Friday, August 03, 2007

C' bridge historians : Chin Peng born in Perak

In their newly released 673-page book Forgotten Wars: The End of Britain's Asian Empre (London, Penguin/Allen Lane, 2007), two world-renowned historians of the Cambridge Unversity in the United Kingdom reaffirm the fact that " Chin Peng was born as Ong Boon Hua, in Sitiawan in Perak, where his parents ran a bicycle shop " (p.35). Christopher Bayly and Tim Harper specialise in the studies of the history of the British Empire in Asia.
Christopher Bayly is Vere Harmsworth Professor of Imperial and Naval History, Unversity of Cambridge, and a Fellow of St. Catharine's College, Cambridge. His book include Imperial Meridian, Indian Society and the Making of the British Empire (Cambridge, 1988) and The Birth of the Modern World, 1780 - 1914 (Oxford, Blackwell, 2004). In June 2005 Christopher Bayly won the Wolfson Prize for History for his 'distinguished contribution to historical writing'.
Tim Harper is a Senior Lecturer in History at the University of Cambridge and Fellow of Magdalene College, Cambridge.

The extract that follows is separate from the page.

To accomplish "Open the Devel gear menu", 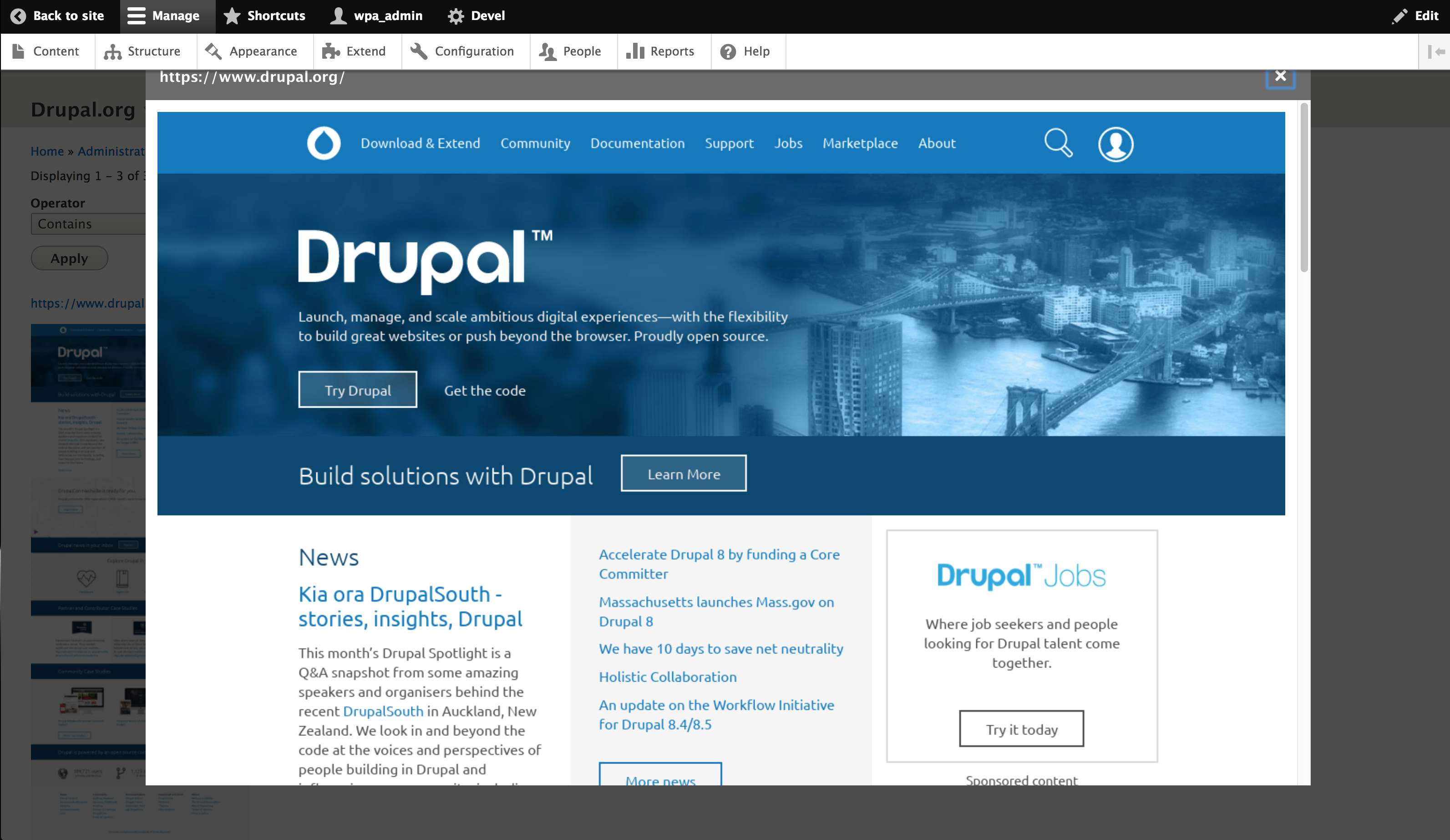I will 456,15.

He is also the author of The End of Empire and the Making of Modern Malaya (Cambridge, 1999).
Christopher Bayly and Tim Harper jointly wrote the highly praised Forgotten Armies: The Fall of British Asia, 1941-1945 (London, Penguin, 2004) which is a prelude to Forgotten Wars : The End of Britain's Asian Empire (London, Penguin/Allen Lane, 2007).
In the process of researching and writing Forgotten Wars : The End of Britain's Asian Empire, Bayly and Harper consulted archival materials at the National Archives of Singapore, Institute of Southeast Asia Studies of Singapore, Arkib Negara Malaysia in Kuala Lumpur, Perpustakaan Universiti Malaya in Kuala Lumpur, Oriental and India Office Collection in the British Library, Centre of South Asian Studies of Cambridge, Cambridge University Library, Royal Commonwealth Society Library in the Cambridge University Library, Trinity College of Cambridge, Lindell Hart Centre at King's College in London, National Army Museum in London, School of Oriental and African Studies at the University of London, Southampton University Libary, Rhodes House Library at Oxford and Christ Church at Oxford.
In his popular memoirs Alias Chin Peng : My Side of History (Singapore, Media Masters, 2003), he reveals that he was born on October 21, 1924, " in an upstairs backroom of No.36, Jalan Kampong Koh, a two-storey shophouse in a long row of similar small business establishments the likes of which still dominate the southern Perak township of Sitiawan, some 50 miles southwest of Ipoh " (p.31), attended the Nan Hwa school in Sitiawan (p.33) and " the graves of my grandfather, parents and my brothers " are still located in a Chinese cemetery, " halfway between Sitiawan and Lumut ". (p.509)

1 Comments:

Blogger Unknown said...

Boon Hwa's father occasionally visited Penang on business and would drop into our shop. On a few occasions I met him and recall a genial man who was much respected in the Henghua community. But because of the political situation, few dared to get 'too close' to him. I met Boon Hwa's daughter in Penang in 2005 and almost got to meet her father in Bangkok, but other matters made me pass up the chance. I hope the Malaysian govt will let him visit his parents' graves to pay his respects. I sincerely believe he does not constitute any threat to stability.